* _WHAT THIS TASK INVOLVES_:
Which lines below include the string "column"? Please show each one.

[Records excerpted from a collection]

▼

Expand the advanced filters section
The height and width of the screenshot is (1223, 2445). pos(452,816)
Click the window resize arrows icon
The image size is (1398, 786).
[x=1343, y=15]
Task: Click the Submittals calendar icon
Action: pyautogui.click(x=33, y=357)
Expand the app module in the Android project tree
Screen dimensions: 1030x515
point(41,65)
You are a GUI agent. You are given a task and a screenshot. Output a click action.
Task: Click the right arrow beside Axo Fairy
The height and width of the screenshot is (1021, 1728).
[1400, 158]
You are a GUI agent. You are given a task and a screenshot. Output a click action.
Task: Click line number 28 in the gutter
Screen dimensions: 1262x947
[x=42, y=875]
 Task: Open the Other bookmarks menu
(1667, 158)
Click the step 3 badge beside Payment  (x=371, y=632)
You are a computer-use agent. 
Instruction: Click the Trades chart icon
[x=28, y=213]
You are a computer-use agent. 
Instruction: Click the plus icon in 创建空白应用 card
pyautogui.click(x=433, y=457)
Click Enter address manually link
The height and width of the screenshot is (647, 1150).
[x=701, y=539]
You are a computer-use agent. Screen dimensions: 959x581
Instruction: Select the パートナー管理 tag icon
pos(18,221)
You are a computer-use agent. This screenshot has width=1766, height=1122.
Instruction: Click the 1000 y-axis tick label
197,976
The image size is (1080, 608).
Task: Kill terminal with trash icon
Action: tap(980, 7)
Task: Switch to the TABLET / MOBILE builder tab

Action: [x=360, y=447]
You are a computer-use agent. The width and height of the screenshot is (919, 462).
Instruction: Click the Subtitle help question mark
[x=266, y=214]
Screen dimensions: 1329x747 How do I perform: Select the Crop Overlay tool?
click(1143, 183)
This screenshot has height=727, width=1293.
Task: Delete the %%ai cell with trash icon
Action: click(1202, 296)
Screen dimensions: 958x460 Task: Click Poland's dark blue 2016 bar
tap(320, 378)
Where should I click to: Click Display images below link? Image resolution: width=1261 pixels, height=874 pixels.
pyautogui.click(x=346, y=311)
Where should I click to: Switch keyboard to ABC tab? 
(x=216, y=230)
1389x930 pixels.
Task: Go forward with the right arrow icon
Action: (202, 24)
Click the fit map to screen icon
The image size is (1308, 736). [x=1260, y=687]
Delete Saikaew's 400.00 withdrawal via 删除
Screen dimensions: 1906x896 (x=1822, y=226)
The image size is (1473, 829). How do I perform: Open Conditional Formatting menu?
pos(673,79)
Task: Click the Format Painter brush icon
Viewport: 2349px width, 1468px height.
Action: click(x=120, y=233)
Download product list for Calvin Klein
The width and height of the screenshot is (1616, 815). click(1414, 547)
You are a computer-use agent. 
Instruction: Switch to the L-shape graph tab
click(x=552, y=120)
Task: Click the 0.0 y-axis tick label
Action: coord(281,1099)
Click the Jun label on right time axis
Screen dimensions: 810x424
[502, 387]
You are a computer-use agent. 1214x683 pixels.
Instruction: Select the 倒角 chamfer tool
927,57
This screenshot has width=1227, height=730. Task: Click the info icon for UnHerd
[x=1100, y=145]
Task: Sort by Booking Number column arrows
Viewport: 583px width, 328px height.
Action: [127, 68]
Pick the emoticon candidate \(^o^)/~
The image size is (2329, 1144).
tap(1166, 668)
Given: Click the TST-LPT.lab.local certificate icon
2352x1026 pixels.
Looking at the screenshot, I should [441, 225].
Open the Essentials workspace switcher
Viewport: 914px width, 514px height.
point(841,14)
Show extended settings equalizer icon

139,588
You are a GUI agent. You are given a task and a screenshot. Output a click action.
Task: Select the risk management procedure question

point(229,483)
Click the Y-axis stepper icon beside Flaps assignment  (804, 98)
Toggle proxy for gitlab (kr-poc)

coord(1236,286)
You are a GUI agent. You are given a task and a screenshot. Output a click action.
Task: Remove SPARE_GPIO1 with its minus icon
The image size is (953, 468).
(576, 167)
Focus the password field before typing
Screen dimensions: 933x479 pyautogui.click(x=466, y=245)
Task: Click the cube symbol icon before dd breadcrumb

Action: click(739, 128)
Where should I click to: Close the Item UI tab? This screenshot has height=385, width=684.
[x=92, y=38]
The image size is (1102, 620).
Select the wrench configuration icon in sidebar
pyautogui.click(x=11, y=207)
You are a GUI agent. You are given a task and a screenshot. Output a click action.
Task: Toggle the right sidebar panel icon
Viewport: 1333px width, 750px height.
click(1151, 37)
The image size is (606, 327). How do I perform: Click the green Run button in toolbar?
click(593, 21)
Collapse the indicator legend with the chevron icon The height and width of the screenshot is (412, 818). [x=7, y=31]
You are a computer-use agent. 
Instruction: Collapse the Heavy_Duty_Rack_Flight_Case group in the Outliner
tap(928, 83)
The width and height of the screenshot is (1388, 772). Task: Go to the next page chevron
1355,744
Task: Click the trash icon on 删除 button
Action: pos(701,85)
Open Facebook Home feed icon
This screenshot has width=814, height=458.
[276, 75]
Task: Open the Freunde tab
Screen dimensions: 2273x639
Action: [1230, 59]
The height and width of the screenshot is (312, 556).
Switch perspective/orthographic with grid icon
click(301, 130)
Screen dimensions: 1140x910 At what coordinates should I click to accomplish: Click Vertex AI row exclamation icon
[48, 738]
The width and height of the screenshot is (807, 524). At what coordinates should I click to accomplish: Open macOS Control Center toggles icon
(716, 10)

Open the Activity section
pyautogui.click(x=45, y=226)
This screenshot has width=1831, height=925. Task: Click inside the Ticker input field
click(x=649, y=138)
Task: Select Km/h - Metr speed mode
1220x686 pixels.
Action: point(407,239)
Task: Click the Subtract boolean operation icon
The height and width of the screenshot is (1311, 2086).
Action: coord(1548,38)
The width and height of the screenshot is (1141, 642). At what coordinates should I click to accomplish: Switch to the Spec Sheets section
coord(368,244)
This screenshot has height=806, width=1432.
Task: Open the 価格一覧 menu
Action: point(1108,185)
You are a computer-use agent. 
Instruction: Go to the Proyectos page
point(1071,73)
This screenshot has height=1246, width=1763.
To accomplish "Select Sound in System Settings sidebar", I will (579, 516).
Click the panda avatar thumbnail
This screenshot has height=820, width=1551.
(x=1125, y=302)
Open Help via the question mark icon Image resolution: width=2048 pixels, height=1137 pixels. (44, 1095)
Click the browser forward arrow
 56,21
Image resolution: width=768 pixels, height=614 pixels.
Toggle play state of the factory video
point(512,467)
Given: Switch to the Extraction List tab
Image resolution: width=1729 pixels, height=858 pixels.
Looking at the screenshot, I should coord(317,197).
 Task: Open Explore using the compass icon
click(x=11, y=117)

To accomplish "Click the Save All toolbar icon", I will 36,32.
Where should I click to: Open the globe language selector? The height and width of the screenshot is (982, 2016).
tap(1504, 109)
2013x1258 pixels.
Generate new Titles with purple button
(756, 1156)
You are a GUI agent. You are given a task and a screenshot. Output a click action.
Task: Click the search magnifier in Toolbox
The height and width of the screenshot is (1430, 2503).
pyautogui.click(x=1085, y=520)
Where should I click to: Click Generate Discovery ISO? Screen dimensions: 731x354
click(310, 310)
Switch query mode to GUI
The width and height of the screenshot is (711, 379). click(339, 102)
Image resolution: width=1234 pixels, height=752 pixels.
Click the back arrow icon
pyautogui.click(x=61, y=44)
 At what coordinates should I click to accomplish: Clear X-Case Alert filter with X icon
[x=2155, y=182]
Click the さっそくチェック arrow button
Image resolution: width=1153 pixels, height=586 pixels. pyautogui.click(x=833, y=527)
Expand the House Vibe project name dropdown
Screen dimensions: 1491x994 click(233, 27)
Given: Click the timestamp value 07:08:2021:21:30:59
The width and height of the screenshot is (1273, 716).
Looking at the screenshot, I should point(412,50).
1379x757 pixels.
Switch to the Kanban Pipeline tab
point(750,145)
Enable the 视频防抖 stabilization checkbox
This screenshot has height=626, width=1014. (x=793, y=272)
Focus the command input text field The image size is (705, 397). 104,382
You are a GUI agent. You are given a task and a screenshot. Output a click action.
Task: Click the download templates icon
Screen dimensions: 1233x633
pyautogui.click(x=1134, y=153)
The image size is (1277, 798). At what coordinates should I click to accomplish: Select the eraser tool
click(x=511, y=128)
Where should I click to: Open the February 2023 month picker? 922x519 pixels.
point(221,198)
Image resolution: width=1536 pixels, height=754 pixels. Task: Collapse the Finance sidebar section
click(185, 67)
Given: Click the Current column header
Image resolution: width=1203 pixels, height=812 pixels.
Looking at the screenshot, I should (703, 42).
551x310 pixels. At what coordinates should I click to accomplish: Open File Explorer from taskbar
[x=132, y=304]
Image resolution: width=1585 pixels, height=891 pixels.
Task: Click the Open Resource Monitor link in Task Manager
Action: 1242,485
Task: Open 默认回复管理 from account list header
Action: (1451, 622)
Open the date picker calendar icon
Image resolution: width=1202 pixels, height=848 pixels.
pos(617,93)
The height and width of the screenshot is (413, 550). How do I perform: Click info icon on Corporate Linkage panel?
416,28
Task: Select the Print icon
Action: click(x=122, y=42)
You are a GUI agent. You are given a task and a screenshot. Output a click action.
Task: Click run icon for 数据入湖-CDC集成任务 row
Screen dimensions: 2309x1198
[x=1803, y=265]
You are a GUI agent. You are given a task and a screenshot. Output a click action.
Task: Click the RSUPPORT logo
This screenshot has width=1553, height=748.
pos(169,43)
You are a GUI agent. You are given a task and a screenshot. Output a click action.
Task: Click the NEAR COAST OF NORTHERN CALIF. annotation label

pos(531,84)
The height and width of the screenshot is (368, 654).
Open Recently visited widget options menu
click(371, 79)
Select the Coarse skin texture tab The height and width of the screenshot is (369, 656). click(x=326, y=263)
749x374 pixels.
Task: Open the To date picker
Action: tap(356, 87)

▲

* _YOUR RESPONSE_:
Task: Sort by Booking Number column arrows
Given: Click the Current column header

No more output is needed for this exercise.